You could be leaving money on the table
Free delivery might be exactly what’s required to hook shoppers already intent on spending, but it’s worth weighing up what you might be losing by offering it to customers who would have bought from you in the first place. That being said, an efficient and hassle-free returns policy could keep customers coming back time and time again.
How do some bigger retailers handle free shipping?
Amazon customers receive free shipping if their order includes at least $25 worth of eligible items across all categories, delivery of which will take place five to eight business days after all products are available to ship. Meanwhile, Amazon Prime members get free shipping with two-day delivery on eligible items, no minimum spend required.
Walmart offers free two-day shipping on 2 million items on orders that are more than $35.
Target customers who pay for their online order using the retailer’s RedCard get free shipping when they spend at least $25 on eligible items.
Asos offers free standard delivery to US customers on orders of $40 or more, while Premier members ($19 annually) get free unlimited two-day shipping with no minimum order value.
Nordstrom ships almost anything on its site to anywhere in the U.S. for free. In-stock items typically arrive three to five days after an order is placed.
Should you offer free shipping and returns on all orders, on select items only or set a minimum threshold?
Site-wide free shipping is expensive
Do the math. Determine the type of shipping service you want to offer and how much that will cost, then factor that into the cost of your goods. Can you absorb the cost yourself or will you need to raise your prices to make up for the charges? And if your prices do need to increase, will you lose existing customers? Remember, it’s cheaper to retain a customer than to acquire a new one.
Free delivery doesn’t make sense for certain items
It’s simple: small lightweight items such as jewelry, makeup or small accessories are cheaper to ship than larger ones. But that doesn’t mean it makes sense to only offer free shipping on those SKUs. Consider high-margin items that not only have a low shipping cost, but also enough markup to offset shipping fees.
Customers are used to free shipping thresholds
Let’s face it: free shipping on everything all the time is not sustainable. Setting a minimum order value can encourage larger orders and reduce risk. According to UPS, 48 percent of shoppers add items to their cart to qualify for free shipping.
The bottom line
Thanks to Amazon, consumers expect fast, free delivery—and that’s unlikely to change any time soon. But it doesn’t mean that your online store has to offer it, too, especially if it’s going to hurt your bottom line.

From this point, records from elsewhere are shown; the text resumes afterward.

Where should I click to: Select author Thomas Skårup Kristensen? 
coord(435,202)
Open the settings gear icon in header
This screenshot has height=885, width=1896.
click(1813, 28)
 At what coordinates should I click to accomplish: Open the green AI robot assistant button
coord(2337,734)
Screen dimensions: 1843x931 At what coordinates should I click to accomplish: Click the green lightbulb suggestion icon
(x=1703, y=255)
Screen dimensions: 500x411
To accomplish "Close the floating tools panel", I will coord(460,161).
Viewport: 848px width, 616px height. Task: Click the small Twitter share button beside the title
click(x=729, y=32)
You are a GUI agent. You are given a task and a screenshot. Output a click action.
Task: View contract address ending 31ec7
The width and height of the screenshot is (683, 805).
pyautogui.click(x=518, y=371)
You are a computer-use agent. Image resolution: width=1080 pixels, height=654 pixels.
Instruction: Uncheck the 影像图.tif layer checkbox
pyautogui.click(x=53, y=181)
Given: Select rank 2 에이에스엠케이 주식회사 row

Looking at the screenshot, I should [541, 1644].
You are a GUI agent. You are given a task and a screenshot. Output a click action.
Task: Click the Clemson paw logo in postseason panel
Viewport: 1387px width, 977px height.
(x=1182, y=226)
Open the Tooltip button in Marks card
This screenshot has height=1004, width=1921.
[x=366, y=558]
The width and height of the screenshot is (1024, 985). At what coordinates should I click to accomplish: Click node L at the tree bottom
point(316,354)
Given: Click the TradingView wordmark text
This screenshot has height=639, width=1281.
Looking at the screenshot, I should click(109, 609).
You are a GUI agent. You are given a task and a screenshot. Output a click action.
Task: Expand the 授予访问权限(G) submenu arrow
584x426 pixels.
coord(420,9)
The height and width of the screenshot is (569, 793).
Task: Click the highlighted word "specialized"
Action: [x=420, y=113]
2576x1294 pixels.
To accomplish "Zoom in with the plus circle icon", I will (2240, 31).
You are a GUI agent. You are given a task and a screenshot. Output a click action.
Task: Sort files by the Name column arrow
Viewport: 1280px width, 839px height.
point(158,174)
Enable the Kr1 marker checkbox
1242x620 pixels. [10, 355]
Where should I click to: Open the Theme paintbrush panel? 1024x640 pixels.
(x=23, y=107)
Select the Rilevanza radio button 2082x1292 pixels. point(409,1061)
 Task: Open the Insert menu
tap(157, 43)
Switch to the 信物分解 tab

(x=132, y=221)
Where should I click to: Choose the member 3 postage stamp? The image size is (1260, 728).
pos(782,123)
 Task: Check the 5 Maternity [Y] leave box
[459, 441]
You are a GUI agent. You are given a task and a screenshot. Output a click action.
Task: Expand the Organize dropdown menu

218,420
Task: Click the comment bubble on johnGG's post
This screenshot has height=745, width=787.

That being said, the promise of free shipping and returns provides an incentive for first-time visitors to become paying customers. From there, focus on nurturing the post-purchase relationship and turn those new leads into loyal shoppers.
Say thanks: It sounds obvious but sending shoppers an order confirmation and thanking them for their business is a must-do. Go one step further and provide some value-added content they won’t expect to receive, such as a support manual, a how-to video or an ebook on a related topic.
Anticipate their needs: Contact customers a few days after delivery. Make sure everything went smoothly with their orders, address any common queries and ask if they need help.
Reach out regularly: Segment your new customers based on the data you have collected from them so far and send targeted emails that encourage them to return to your online store and spend.